Office Outlet enters administration
March 19, 2019
The office supplier, formerly part of the Staples brand, has collapsed following falling sales, in the midst of a bleak period for the British High Street.
According to The Guardian, 1,200 jobs are now at risk following the company’s decision to call in the administrators.
The news, which is likely to affect all 90 of the company’s stores, comes months after Office Outlet revealed it was launching a Company Voluntary Agreement (CVA), in which it closed a number of branches, as well as seeking “rent-free periods from landlords.”
Chief Executive Chris Yates said that the CVA had achieved minor success, in reducing the company’s losses, but that Office Outlet had not succeeded in securing the extra funds required to financially proceed with the next stage of the overhaul.
“Over the last two years the business has been transformed from the heavily loss-making old Staples business to a near break even modern multichannel retailer,” Yates explained to the BBC. “However, additional growth capital was required to continue delivery of the next stage of the management buyout business plan.

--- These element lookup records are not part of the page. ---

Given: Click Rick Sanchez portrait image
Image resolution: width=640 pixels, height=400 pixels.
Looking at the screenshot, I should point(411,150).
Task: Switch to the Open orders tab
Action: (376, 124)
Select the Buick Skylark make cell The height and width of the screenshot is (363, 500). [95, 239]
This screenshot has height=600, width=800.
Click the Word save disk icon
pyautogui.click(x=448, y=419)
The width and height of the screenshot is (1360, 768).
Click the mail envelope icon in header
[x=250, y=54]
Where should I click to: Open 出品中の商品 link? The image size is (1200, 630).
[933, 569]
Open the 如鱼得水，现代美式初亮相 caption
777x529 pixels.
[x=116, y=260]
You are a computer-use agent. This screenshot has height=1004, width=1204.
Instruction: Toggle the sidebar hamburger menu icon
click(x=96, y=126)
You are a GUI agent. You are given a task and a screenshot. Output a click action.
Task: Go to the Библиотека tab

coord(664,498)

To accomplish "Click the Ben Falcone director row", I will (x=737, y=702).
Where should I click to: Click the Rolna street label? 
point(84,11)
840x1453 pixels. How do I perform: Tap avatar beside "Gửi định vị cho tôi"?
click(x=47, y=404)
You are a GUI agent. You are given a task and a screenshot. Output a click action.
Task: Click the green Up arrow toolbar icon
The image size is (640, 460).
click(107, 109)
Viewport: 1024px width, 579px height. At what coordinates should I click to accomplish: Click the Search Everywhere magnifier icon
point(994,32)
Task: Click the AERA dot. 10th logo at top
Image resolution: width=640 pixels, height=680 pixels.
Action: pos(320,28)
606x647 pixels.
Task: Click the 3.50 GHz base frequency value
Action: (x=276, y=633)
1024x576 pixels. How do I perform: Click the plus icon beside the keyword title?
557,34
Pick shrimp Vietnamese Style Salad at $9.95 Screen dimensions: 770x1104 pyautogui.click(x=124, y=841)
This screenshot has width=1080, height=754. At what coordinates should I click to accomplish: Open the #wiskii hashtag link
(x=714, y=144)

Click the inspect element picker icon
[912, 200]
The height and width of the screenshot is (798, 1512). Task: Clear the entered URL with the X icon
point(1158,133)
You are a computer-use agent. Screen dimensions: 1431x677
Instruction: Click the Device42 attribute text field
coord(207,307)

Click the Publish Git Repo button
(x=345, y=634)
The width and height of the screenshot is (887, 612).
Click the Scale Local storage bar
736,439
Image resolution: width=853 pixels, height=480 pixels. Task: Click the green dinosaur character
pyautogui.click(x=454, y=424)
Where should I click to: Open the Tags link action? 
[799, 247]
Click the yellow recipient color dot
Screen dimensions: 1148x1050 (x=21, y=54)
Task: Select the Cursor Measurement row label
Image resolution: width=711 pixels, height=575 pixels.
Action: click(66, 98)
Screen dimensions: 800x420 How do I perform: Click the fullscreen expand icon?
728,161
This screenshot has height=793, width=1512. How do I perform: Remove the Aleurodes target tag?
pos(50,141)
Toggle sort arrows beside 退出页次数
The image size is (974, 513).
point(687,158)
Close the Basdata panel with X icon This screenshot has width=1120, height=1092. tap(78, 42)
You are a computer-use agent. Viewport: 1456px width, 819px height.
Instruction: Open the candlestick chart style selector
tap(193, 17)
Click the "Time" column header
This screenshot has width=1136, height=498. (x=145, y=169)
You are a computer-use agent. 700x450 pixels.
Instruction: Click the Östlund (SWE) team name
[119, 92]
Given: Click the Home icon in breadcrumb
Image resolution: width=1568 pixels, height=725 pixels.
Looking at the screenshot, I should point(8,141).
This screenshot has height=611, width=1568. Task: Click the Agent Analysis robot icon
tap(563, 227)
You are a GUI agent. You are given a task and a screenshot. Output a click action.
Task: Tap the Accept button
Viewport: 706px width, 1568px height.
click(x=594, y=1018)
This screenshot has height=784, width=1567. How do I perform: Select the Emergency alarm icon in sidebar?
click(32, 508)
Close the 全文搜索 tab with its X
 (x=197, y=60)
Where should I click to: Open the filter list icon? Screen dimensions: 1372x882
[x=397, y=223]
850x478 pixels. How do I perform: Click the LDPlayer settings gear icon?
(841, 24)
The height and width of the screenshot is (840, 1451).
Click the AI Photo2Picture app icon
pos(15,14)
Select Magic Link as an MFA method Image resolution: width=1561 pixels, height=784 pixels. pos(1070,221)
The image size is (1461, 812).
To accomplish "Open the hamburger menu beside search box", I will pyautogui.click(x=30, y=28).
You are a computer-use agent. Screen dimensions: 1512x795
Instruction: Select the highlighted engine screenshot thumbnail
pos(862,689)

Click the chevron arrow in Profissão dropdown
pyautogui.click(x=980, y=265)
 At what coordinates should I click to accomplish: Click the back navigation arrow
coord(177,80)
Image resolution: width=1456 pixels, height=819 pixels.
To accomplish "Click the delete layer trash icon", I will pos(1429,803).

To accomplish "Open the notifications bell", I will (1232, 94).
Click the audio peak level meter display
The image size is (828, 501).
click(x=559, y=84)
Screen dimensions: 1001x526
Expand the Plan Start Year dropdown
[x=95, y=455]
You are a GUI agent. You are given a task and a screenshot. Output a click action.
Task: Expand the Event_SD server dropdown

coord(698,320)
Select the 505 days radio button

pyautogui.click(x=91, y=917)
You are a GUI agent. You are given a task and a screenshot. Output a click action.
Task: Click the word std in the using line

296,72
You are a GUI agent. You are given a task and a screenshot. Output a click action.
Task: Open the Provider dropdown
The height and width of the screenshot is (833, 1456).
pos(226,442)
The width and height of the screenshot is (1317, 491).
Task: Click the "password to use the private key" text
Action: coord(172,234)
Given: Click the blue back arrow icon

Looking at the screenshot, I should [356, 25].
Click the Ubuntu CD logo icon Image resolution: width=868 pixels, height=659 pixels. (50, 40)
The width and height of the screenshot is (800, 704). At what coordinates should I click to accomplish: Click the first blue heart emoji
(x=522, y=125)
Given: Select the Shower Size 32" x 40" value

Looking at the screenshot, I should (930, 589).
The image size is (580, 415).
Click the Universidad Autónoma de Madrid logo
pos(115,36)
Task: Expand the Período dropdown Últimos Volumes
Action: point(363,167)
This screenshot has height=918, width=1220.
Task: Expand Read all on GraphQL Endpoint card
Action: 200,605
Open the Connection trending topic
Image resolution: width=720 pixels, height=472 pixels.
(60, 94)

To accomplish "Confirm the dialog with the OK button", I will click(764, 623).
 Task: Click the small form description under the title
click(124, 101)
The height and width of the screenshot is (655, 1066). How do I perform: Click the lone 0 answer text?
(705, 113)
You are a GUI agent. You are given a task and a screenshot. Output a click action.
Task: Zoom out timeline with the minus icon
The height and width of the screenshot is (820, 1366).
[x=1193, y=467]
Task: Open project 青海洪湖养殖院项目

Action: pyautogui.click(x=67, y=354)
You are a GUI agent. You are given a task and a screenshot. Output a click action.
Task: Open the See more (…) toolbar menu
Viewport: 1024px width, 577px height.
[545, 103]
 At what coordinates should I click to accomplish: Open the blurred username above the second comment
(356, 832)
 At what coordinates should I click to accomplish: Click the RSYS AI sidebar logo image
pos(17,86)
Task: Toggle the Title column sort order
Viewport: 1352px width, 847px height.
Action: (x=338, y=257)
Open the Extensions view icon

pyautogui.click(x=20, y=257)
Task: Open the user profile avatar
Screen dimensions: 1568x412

Despite being highly impressed by the Office Outlet story potential investors have held back due to retail sector sentiment and the general level of uncertainty.”
The company’s administrators have now been named as Richard Michael Hawes and Daniel Francis Butters, of business services firm Deloitte. Hawes said that Office Outlet’s woes were down to a combination of falling stationery sales, as well as a “wider malaise” affecting many High Street chains in the UK.
Office Outlet also suffered a reduction in credit from its suppliers, which Hawes said had “severely impacted” the company’s financial position.
“We are hopeful a buyer can still be found for the business in the coming weeks and we will continue to trade the business with that aim in mind,” Hawes further confirmed.
The chain was formerly under the umbrella of Staples’ UK operations, but was sold off by its parent company back in 2016, and acquired for a nominal sum by restructuring firm Hilco, which also owned music and entertainment retailer HMV prior to that company’s own collapse last year.